I can not totally reproduce this issue, but i hit similar issue.
I am not sure they are same reason, it will postpone about 2 minutes then the vm be killed.

Environment prepare:
Iscsi target server 

1.build iscsi server 

root@qing /home/vbugs $ targetcli ls
o- / ................................................................................................ [...]
  o- backstores ..................................................................................... [...]
  | o- block ......................................................................... [Storage Objects: 0]
  | o- fileio ........................................................................ [Storage Objects: 1]
  | | o- one ........................................ [/home/iscsi/onex.img (30.0GiB) write-back activated]
  | |   o- alua .......................................................................... [ALUA Groups: 1]
  | |     o- default_tg_pt_gp .............................................. [ALUA state: Active/optimized]
  | o- pscsi ......................................................................... [Storage Objects: 0]
  | o- ramdisk ....................................................................... [Storage Objects: 0]
  o- iscsi ................................................................................... [Targets: 1]
  | o- iqn.2016-06.one.server:one-a ............................................................. [TPGs: 1]
  |   o- tpg1 ...................................................................... [no-gen-acls, no-auth]
  |     o- acls ................................................................................. [ACLs: 2]
  |     | o- iqn.1994-05.com.redhat:clienta .............................................. [Mapped LUNs: 1]
  |     | | o- mapped_lun0 ......................................................... [lun0 fileio/one (rw)]
  |     | o- iqn.1994-05.com.redhat:clientb .............................................. [Mapped LUNs: 1]
  |     |   o- mapped_lun0 ......................................................... [lun0 fileio/one (rw)]
  |     o- luns ................................................................................. [LUNs: 1]
  |     | o- lun0 .................................. [fileio/one (/home/iscsi/onex.img) (default_tg_pt_gp)]
  |     o- portals ........................................................................... [Portals: 1]
  |       o- 0.0.0.0:3260 ............................................................................ [OK]
  o- loopback ................................................................................ [Targets: 0]
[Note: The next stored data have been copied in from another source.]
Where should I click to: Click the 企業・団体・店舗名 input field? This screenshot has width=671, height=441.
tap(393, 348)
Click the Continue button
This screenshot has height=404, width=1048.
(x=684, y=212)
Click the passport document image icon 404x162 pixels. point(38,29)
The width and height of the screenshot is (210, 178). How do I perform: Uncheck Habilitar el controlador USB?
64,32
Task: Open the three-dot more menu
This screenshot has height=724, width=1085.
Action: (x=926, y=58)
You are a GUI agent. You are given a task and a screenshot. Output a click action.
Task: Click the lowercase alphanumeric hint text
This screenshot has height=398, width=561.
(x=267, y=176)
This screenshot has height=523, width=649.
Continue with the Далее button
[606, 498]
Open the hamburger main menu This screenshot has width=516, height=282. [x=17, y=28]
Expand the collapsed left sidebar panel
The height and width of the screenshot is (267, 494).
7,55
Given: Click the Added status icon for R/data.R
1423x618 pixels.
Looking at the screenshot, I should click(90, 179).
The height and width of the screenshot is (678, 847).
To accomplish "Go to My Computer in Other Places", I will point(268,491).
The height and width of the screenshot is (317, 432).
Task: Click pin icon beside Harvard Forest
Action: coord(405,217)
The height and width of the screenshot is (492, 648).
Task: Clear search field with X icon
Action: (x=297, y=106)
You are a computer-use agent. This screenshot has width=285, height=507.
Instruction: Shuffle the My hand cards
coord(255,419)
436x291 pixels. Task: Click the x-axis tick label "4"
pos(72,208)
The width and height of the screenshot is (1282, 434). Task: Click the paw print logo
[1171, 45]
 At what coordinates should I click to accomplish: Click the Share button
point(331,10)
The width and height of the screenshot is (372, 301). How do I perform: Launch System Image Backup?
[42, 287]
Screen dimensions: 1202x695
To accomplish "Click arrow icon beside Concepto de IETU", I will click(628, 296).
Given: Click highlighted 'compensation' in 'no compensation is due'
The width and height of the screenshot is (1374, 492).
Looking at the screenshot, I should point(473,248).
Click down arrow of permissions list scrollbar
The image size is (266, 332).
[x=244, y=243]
2. connect the iscsi disk on host

iscsiadm -m discovery -t st -p qing
iscsiadm -m node -T iqn.2016-06.one.server:one-a  -p qing:3260 -l

root@dell-per440-07 ~ $ lsblk
...
sdd                              8:48   0   30G  0 disk 

3. boot vm with the lun (/dev/sdd)
/usr/libexec/qemu-kvm \
  -name testvm \
  -machine pc \
  -m 8G \
  -smp 8 \
  -cpu host,+kvm_pv_unhalt \
  -device ich9-usb-ehci1,id=usb1 \
  -device usb-tablet,id=usb-tablet1,bus=usb1.0,port=1 \
  -device virtio-scsi-pci,id=scsi0,bus=pci.0,addr=0xa \
  -device virtio-serial-pci,id=virtio-serial0,bus=pci.0,addr=0x6 \
  -drive file=/home/kvm_autotest_root/images/rhel840-64-virtio-scsi.qcow2,format=qcow2,if=none,id=drive-virtio-disk0,cache=none \
  -device virtio-blk-pci,scsi=off,bus=pci.0,addr=0x7,drive=drive-virtio-disk0,id=virtio-disk0,bootindex=1 \
  \
  -drive file=/dev/sdd,format=raw,if=none,id=drive-scsi0-0-0-0,cache=none \
  -device scsi-block,bus=scsi0.0,channel=0,scsi-id=0,lun=0,drive=drive-scsi0-0-0-0,id=scsi0-0-0-0,bootindex=2 \
  -vnc :5 \
  -qmp tcp:0:5955,server,nowait \
  -monitor stdio \
  -netdev \
  tap,id=hostnet0,vhost=on \
  -device virtio-net-pci,netdev=hostnet0,id=net0,mac=52:54:00:dd:0a:82,bus=pci.0

4.login the guest and execute io on the disk
sg_dd if=/dev/zero of=/dev/sda bs=4k count=7000000


5.stop the iscsi target server
systemctl stop target

6.find the qemu process and kill it
root@ibm-x3850x5-08 /home/vbugs $ pgrep qemu-kvm
5222
root@ibm-x3850x5-08 /home/vbugs $ kill -9 5222

the process step in Sl+  status not still exist
(It will be truly killed about after 2 minutes)

root@dell-per440-07 ~ $ ps  87602
    PID TTY      STAT   TIME COMMAND
  5222 pts/0    Sl+    1:27 /usr/libexec/qemu-kvm

if i skip step5 ,this process will be killed quickly.
if i recover target service
systemctl start target,this process also be killed quickly.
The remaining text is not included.